Consignes:
a - Résumez en deux phrases le passage sur les Histoires d'Hérodote.
b - Prolongez le passage sur les Histoires d'Hérodote à partir de sa dernière phrase.

Passage fourni:
_ _ _ _

Les Histoires se composent de neuf livres, chacun portant le nom d'une muse. Ce découpage n'est pas le fait de l'auteur : la première mention en est due à Diodore de Sicile au Ier siècle, et ce sont probablement des grammairiens alexandrins qui, au IIe siècle, organisèrent ainsi l'ouvrage. La taille de l'ouvrage devait s'adapter au livre d'alors — un rouleau de papyrus qui, pour ne pas s'enrouler ou se dérouler trop difficilement, ne devait pas être d'une taille excessive. Attestée pour la première fois de manière formelle chez Lucien de Samosate (IIe siècle), elle est probablement le fait des Alexandrins[3],[4].
Dans le premier livre, Hérodote établit le cadre du conflit entre Grèce et Asie. Dans sa préface, il commence par retracer les origines légendaires de ce conflit (enlèvements de Io, Europe, Médée et Hélène). Le premier livre est dédié aux origines historiques: la domination de Crésus, roi de Lydie, sur les peuples grecs d'Asie mineure. Puis l'agrandissement du pouvoir de la Perse, avec la victoire de Cyrus II (Cyrus le Grand) sur Crésus.
Hérodote débute son livre avec une brève histoire des rois lydiens de la dynastie des Memnades, dont la défaite après la cinquième génération a été prédite par la Pythie (l'oracle d'Apollon à Delphes). Le règne des Memnades comporte :
Hérodote décrit les enchaînements qui conduisent le roi lydien Crésus à mener une campagne militaire contre la Perse, d'une part en raison de sa croyance aux prophéties de l'oracle de Delphes (qu'il interprète de façon erronée, croyant qu'elles prédisent sa victoire), d'autre part dans le but de venir au secours d'Astyage, un roi Mède qui a été fait prisonnier par le roi perse Cyrus. Crésus établit des alliances militaires avec différents peuples grecs, notamment avec Sparte. Toutefois, elles ne lui sont en définitive d'aucune utilité, à cause de la rapidité de la riposte militaire de Cyrus. Après 14 jours de siège, la ville de Sardes (capitale de la Lydie) est prise, et Crésus est fait prisonnier. Une intervention miraculeuse d'Apollon lui évite la mort sur le bûcher.
Hérodote glisse dans son récit de nombreuses histoires, comme le dialogue entre Crésus et le sage Solon, à propos de la notion de bonheur, ou l'histoire du fils de Crésus, Atys, qui meurt dans des circonstances tragiques.

_ _ _ _

Données fournies:

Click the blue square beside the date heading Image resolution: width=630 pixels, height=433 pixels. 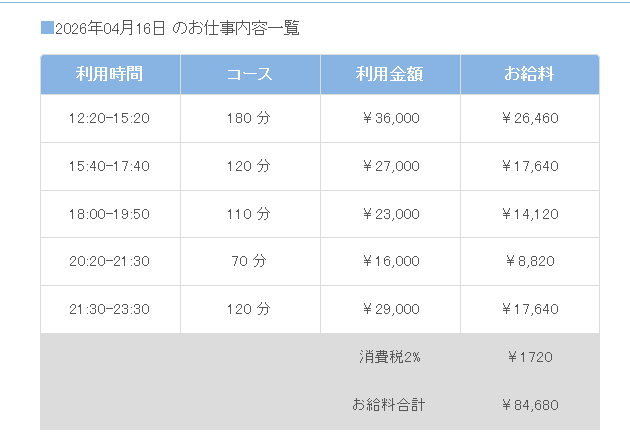click(x=47, y=28)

_ _ _ _

Réponses par consigne:
a - Les Histoires d'Hérodote comptent neuf livres portant chacun le nom d'une muse, un découpage qui n'est pas le fait de l'auteur et qu'on doit probablement à des grammairiens alexandrins. Le premier livre expose les origines du conflit entre Grèce et Asie, de la domination de Crésus sur les peuples grecs d'Asie mineure jusqu'à la victoire de Cyrus, qui prend Sardes après 14 jours de siège et fait Crésus prisonnier.

b -
Hérodote retrace la généalogie de Cyrus, remontant la lignée des rois des Mèdes, qui sont ses ancêtres du côté maternel (Déiocès, Phraorte, Cyaxare et Astyage). Le règne de Cyaxare est particulièrement mouvementé: alors qu'ils veulent soumettre et raser la ville assyrienne de Ninive, les Mèdes sont attaqués par une imposante armée scythe. Les Scythes remportent la victoire, et règnent sur l'Asie pendant 28 ans. Finalement, Cyaxare et les Mèdes parviennent à vaincre les Scythes par une ruse, récupèrent leur empire, et prennent Ninive.
Hérodote fait ensuite un récit légendaire de l'enfance de Cyrus.
Astyage, le roi des Mèdes, a des rêves prémonitoires qui lui font craindre que l'enfant de sa fille Mandane (mariée à un Perse) règnerait un jour à sa place. Il donne à l'un de ses parents les plus dévoués, Harpage, la mission de tuer le nouveau-né. Harpage décide de ne pas tuer l'enfant, mais ordonne à un bouvier, Mitradatès, de l'abandonner dans une région montagneuse, pour qu'il soit dévoré par les bêtes fauves. La femme du bouvier venant de mettre au monde un enfant mort-né, le couple décide de garder le fils de Mandane en vie, en le faisant passer pour leur propre enfant. Lorsqu'il est âgé de dix ans, le comportement du garçon attire l'attention d'Astyage, qui découvre la vérité.
Le bouvier et Harpage font leurs aveux. Pour se venger de Harpage, Astyage force celui-ci à manger la chair de son propre fils. Il convoque les Mages (tribu Mède) pour décider du sort de Cyrus. Sur leurs conseils, il renvoie le garçon auprès de sa famille en Perse.
Pendant les années suivantes, Harpage parvient à convaincre les plus puissants des Mèdes à se retourner contre Astyage, et à soutenir Cyrus. Cyrus ayant atteint l'âge adulte, Harpage lui fait parvenir un message secret, l'incitant à conduire les Perses à la révolte contre leur oppresseur Astyage.
Lorsque Cyrus mène ses tribus perses contre Astyage, celui-ci met Harpage à la tête des troupes mèdes. C'est une grave erreur, car une grande partie des troupes font partie du complot et prennent la fuite. Astyage est vaincu et fait prisonnier, et les Mèdes sont mis sous le joug des Perses. Cyrus devient par cette victoire maître de l'Asie, et débute la domination des Achéménides.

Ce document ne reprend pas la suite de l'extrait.